Kehadiran dokumenter ini, meski menjadi ruang refleksi, juga memicu kekhawatiran soal bagaimana media dapat membentuk opini masyarakat berdasarkan narasi tertentu yang tidak selalu faktual secara hukum.
Meskipun Jessica Kumala Wongso telah menjalani delapan tahun masa hukumannya dan kini berada dalam masa pembebasan bersyarat, babak hukum dan sosial dari kasus ini belum sepenuhnya selesai.
Banding terakhir yang diajukan ke Mahkamah Agung membuka kemungkinan untuk mengkaji ulang aspek-aspek penting dalam penanganan perkara ini.

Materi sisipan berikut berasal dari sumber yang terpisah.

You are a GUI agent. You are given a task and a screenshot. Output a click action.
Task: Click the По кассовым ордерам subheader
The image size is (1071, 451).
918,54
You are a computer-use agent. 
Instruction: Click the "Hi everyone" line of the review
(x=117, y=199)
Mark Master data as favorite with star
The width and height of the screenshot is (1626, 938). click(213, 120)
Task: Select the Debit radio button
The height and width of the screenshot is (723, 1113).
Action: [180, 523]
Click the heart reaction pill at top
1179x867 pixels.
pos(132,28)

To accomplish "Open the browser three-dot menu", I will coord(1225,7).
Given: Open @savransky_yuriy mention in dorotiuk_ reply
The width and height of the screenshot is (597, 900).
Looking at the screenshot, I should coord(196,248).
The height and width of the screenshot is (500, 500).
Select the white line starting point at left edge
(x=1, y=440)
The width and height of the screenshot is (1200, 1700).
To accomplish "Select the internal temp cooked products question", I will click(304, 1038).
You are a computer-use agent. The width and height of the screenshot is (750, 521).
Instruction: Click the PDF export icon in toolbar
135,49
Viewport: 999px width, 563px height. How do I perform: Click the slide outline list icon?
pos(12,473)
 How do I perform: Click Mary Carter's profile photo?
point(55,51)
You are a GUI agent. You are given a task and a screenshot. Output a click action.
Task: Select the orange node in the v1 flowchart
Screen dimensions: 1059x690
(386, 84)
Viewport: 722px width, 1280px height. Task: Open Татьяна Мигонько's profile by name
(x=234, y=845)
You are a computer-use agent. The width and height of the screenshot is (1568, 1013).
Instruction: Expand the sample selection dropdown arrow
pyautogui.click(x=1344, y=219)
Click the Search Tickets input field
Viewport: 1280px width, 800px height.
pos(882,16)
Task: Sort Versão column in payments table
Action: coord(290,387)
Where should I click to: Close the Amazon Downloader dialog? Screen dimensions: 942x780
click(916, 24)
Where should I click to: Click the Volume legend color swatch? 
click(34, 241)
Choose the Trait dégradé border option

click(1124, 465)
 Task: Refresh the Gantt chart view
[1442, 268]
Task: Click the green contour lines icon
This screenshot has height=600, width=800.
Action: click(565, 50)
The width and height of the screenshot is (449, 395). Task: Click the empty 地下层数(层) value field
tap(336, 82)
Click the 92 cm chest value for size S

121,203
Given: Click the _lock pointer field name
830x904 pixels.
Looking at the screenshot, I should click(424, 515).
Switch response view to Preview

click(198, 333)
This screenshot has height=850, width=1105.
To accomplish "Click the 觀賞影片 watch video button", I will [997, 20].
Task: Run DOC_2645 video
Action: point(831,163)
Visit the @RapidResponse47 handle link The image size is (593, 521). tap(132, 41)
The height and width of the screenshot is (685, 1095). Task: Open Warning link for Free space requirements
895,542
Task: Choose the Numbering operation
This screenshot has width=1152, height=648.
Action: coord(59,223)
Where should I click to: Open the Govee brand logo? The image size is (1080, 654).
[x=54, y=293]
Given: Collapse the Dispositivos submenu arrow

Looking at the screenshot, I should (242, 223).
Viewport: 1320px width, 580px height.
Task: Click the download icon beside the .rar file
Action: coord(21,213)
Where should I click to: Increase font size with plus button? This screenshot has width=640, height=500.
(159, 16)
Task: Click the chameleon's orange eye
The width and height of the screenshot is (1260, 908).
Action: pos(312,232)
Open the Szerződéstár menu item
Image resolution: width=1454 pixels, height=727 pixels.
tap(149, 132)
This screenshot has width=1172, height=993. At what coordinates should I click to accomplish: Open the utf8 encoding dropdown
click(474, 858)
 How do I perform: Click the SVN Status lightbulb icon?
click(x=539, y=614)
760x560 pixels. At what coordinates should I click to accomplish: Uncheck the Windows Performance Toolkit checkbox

Publik pun dihadapkan pada pertanyaan besar: apakah narasi media mampu mengubah pemahaman hukum yang telah ditetapkan? Atau justru menjadi bumerang yang memperkeruh kepercayaan masyarakat terhadap lembaga peradilan?
Apa pun jawabannya, satu hal yang pasti: kasus pembunuhan Mirna Salihin melalui kopi es yang diduga mengandung sianida akan terus menjadi studi kasus penting tentang keadilan, media, dan bagaimana narasi dibentuk serta diwariskan dalam ingatan kolektif masyarakat.